第一百六十五章 驅策
天氣轉暖,王府重檐間常有鳥雀盤旋尋找砌窩的空隙。
毛安自然不能讓這些野物如願,支使着幾個下人拿長桿守在外檐下趕鳥。
陳元白坐在案幾邊,一件天青色立領袍服襯得他增加了幾分男子氣勢。
他很懂得利用身邊僅有的資源,讓那侍衛長江敬教他習武,原本有幾分瘦弱的身板也飛快的拔高了幾分,此時面對着沈南玉,已有穩穩的氣勢壓迫:
“此事為何不跟本王提前商量?”
他望着沈南玉,面上強自壓抑着不露聲色,但聲音已透出濃濃的不悅。
他以為尋北是能理解他作為一個多年鬱郁不得志的皇子迫切要建功立業的心思的,可是沒想到,沈南玉去了渭州一趟,卻帶給他一個如遭雷轟的消息。

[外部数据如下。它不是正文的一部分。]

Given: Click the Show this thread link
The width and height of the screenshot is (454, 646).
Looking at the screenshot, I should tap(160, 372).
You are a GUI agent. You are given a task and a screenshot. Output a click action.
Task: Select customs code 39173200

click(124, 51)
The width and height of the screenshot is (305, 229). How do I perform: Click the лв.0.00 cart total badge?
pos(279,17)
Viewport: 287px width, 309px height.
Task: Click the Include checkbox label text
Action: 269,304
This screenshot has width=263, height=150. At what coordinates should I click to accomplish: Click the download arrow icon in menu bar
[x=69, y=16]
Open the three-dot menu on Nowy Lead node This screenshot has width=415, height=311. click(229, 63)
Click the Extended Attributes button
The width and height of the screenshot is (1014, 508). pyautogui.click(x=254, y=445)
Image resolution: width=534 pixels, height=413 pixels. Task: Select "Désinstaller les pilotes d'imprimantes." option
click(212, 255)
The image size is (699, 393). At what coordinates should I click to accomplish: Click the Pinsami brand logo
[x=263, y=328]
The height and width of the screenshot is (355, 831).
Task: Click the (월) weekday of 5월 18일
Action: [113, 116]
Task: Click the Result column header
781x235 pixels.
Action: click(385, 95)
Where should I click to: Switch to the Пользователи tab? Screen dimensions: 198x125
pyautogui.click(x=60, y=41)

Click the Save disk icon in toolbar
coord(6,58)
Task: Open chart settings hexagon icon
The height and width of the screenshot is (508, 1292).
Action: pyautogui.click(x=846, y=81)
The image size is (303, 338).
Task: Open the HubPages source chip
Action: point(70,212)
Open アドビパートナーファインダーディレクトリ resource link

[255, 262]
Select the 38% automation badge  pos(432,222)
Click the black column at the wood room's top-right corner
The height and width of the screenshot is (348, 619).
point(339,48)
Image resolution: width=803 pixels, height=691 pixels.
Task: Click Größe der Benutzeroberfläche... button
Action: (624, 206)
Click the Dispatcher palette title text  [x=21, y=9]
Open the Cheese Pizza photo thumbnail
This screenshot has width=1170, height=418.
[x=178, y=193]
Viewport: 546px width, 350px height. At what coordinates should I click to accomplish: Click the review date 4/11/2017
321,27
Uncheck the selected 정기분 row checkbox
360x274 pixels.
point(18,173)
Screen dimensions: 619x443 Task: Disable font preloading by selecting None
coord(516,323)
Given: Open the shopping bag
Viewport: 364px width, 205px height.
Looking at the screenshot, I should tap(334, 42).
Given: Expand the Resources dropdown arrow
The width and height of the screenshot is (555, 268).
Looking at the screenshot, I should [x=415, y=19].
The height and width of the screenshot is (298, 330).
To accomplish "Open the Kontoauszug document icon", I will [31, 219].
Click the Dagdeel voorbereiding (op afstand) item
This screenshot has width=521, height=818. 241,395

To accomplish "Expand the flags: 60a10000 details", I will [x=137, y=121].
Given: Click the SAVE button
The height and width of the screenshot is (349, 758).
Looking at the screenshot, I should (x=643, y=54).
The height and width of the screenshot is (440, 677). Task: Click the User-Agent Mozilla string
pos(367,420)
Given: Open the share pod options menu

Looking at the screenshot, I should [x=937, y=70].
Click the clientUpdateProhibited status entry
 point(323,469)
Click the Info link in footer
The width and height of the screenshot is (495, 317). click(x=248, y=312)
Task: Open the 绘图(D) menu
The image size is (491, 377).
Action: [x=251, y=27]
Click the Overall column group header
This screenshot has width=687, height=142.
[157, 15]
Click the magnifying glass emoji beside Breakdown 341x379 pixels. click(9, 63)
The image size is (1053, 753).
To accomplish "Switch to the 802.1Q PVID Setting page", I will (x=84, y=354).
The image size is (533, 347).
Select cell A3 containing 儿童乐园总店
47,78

宮中一個不見名傳的小公公,居然說動了太后,親自過問這起連昭帝都還沒有下決心的案子來,而且還不知從哪找到了一個帳簿,將孫吉祥與陳元琮數年來貪贓墨法,不但公然將國庫倒騰私用,甚至還一手遮天,勾連蠻狄土匪,製造數起冤案以圖蒙敝聖聽的事曝了出來……
“這可不是簡單的貪墨了,這是竊國啊!”
太后的龍頭拐杖在昭帝的宮室中硬是戳破了一塊地磚,原本昭帝被孫吉祥的一些黨徒說動得念起了舊情,可是如今是箭在弦上,不得不發了。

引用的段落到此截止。